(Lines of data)
━━━━━━━━━━━━━━━━━━━━

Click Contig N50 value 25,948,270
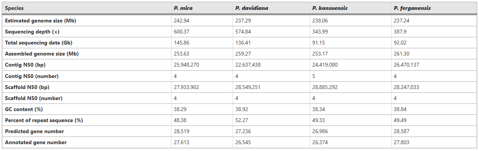Viewport: 479px width, 151px height. coord(186,65)
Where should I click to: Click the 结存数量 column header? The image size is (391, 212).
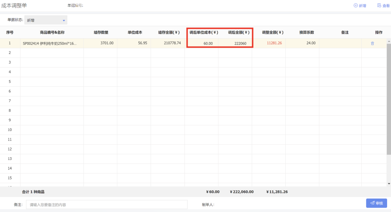[x=101, y=32]
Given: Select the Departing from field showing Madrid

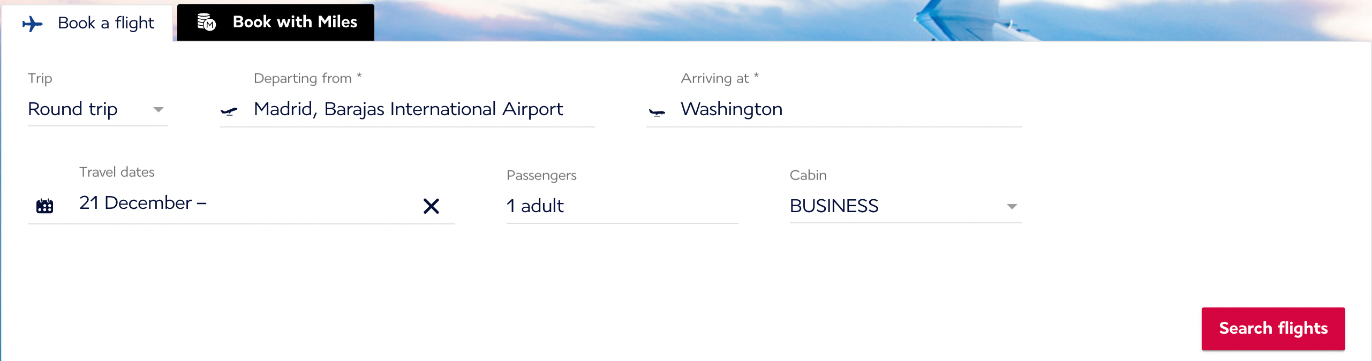Looking at the screenshot, I should coord(408,110).
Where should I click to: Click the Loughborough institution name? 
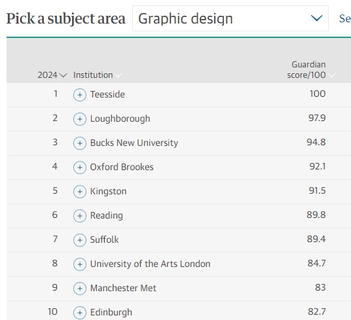tap(120, 118)
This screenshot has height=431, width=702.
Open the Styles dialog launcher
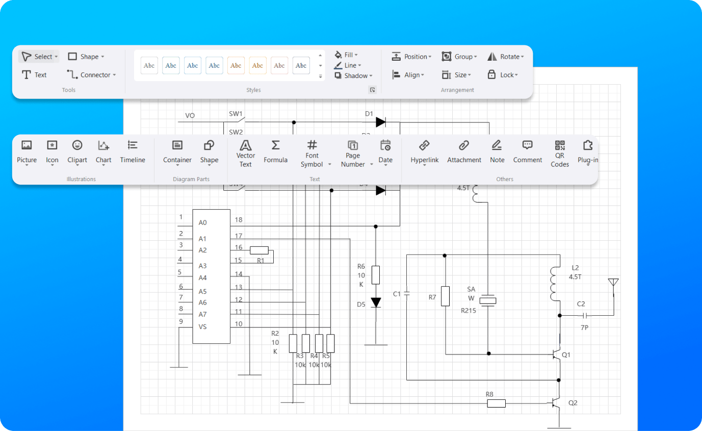coord(372,89)
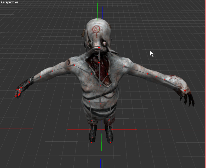Click the red horizontal X-axis line
The width and height of the screenshot is (206, 168).
pyautogui.click(x=39, y=129)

━━━━━━━━━━━━━━━━━━━━

■ Short task
Write out all the records again with "Where should I click to:" switched to "Where should I tap to:" and nothing else altered. Leave the pictures out of your answer.

■ Task result
Click Contig N50 value 25,948,270
Viewport: 479px width, 151px height. coord(186,65)
Where should I tap to: Click the 结存数量 column header? The image size is (391, 212).
[x=101, y=32]
Given: Select the Departing from field showing Madrid

Looking at the screenshot, I should coord(408,110).
Where should I tap to: Click the Loughborough institution name? 
tap(120, 118)
This screenshot has height=431, width=702.
Open the Styles dialog launcher
coord(372,89)
Click the red horizontal X-axis line
The width and height of the screenshot is (206, 168).
pyautogui.click(x=39, y=129)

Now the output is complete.